## What you have to do
Retype the material exactly, ending with the line containing "Open the inbox".

## The data

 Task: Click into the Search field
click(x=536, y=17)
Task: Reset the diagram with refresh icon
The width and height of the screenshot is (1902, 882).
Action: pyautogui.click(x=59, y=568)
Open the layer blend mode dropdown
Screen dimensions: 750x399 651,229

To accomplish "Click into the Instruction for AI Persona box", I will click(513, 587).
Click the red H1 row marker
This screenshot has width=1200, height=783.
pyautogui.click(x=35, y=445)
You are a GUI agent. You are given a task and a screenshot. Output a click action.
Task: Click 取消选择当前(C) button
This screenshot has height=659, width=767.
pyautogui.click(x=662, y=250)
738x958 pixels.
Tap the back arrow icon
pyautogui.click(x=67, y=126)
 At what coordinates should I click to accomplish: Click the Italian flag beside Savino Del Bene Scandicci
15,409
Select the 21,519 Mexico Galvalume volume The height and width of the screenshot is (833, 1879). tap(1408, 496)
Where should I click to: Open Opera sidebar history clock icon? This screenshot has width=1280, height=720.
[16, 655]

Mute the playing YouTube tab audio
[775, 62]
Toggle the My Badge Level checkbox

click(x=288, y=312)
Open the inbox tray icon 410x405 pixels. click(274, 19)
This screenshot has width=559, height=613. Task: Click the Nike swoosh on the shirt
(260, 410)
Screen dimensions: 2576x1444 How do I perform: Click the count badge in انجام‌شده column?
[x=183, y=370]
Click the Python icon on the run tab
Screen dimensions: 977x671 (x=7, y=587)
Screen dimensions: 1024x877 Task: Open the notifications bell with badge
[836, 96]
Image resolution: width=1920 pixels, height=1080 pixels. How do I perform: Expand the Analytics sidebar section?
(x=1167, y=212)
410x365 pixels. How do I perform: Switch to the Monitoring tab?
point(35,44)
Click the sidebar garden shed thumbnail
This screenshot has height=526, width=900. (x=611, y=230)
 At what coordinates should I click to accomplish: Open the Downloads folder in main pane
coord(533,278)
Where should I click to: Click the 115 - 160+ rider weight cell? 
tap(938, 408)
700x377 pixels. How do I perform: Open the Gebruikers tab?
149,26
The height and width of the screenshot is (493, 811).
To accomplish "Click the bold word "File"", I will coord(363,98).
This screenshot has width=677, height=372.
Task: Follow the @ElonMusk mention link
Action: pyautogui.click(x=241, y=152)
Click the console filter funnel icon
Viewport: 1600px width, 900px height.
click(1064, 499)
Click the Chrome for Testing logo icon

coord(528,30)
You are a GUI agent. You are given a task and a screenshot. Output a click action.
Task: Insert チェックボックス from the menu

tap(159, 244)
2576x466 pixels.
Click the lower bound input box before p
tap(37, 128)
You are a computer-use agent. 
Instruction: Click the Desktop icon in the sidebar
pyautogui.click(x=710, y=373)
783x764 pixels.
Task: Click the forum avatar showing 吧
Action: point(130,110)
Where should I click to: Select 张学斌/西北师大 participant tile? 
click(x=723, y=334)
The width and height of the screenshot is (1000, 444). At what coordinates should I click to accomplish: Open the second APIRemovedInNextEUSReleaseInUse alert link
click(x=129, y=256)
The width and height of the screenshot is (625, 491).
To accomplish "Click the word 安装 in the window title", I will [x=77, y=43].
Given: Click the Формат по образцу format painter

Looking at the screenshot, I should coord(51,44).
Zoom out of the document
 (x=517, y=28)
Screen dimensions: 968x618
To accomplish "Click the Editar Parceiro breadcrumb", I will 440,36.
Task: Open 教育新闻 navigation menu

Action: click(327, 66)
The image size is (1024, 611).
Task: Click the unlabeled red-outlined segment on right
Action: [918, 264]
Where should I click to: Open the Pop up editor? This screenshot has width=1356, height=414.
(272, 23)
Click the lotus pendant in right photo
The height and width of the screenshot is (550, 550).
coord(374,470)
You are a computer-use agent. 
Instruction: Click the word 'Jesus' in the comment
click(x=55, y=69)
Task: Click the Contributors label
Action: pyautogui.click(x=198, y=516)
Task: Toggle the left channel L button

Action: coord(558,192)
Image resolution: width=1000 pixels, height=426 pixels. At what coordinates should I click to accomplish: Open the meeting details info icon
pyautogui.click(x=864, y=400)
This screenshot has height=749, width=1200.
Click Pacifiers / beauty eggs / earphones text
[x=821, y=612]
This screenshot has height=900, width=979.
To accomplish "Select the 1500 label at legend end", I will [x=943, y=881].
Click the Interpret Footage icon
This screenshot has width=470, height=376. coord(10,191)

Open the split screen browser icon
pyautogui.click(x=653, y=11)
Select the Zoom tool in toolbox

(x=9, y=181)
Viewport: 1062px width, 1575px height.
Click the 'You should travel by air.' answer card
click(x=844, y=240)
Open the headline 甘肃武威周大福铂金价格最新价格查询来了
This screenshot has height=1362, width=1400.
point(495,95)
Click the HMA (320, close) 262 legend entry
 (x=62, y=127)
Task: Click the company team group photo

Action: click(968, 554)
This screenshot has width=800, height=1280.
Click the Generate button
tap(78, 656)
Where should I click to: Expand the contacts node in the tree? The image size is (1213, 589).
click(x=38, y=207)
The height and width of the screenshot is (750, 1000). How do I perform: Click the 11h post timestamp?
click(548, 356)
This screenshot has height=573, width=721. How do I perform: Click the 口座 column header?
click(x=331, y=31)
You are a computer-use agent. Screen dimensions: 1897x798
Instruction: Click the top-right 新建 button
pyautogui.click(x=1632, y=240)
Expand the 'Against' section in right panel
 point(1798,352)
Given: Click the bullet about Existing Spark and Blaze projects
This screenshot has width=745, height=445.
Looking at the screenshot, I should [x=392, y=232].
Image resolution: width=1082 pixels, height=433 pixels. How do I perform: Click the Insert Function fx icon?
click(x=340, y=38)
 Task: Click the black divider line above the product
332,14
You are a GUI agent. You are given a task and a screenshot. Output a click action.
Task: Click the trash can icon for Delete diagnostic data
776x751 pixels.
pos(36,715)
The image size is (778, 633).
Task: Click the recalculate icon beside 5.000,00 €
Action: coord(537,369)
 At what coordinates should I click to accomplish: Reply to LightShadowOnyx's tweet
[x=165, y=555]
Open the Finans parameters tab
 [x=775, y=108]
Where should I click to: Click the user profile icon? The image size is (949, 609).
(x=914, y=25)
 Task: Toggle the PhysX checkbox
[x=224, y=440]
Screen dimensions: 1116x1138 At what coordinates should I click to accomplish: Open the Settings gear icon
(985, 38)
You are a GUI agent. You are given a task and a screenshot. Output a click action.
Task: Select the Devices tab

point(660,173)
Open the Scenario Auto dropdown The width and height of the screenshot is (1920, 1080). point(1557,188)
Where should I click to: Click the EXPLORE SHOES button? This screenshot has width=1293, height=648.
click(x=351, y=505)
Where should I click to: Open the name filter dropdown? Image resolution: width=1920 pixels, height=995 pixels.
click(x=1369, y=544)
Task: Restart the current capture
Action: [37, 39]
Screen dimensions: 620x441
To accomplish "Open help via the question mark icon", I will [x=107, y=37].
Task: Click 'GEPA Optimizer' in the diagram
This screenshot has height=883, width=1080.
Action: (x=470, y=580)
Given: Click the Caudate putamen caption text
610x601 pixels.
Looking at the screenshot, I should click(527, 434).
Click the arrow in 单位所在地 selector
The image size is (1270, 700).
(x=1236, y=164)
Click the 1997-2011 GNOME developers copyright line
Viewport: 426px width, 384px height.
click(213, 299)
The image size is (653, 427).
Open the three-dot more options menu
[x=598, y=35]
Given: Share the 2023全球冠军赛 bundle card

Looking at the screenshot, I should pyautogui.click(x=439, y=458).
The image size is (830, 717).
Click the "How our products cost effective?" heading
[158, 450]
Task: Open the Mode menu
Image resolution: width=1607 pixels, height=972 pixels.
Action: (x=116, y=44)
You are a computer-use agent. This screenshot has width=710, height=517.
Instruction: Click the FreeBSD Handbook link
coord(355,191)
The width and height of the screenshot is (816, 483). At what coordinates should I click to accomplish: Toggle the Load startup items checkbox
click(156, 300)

## Response area
 Task: Click into the Search field
click(x=536, y=17)
Task: Reset the diagram with refresh icon
The width and height of the screenshot is (1902, 882).
Action: pyautogui.click(x=59, y=568)
Open the layer blend mode dropdown
Screen dimensions: 750x399 651,229

To accomplish "Click into the Instruction for AI Persona box", I will click(513, 587).
Click the red H1 row marker
This screenshot has width=1200, height=783.
pyautogui.click(x=35, y=445)
You are a GUI agent. You are given a task and a screenshot. Output a click action.
Task: Click 取消选择当前(C) button
This screenshot has height=659, width=767.
pyautogui.click(x=662, y=250)
738x958 pixels.
Tap the back arrow icon
pyautogui.click(x=67, y=126)
 At what coordinates should I click to accomplish: Click the Italian flag beside Savino Del Bene Scandicci
15,409
Select the 21,519 Mexico Galvalume volume The height and width of the screenshot is (833, 1879). tap(1408, 496)
Where should I click to: Open Opera sidebar history clock icon? This screenshot has width=1280, height=720.
[16, 655]

Mute the playing YouTube tab audio
[775, 62]
Toggle the My Badge Level checkbox

click(x=288, y=312)
Open the inbox tray icon 410x405 pixels. click(274, 19)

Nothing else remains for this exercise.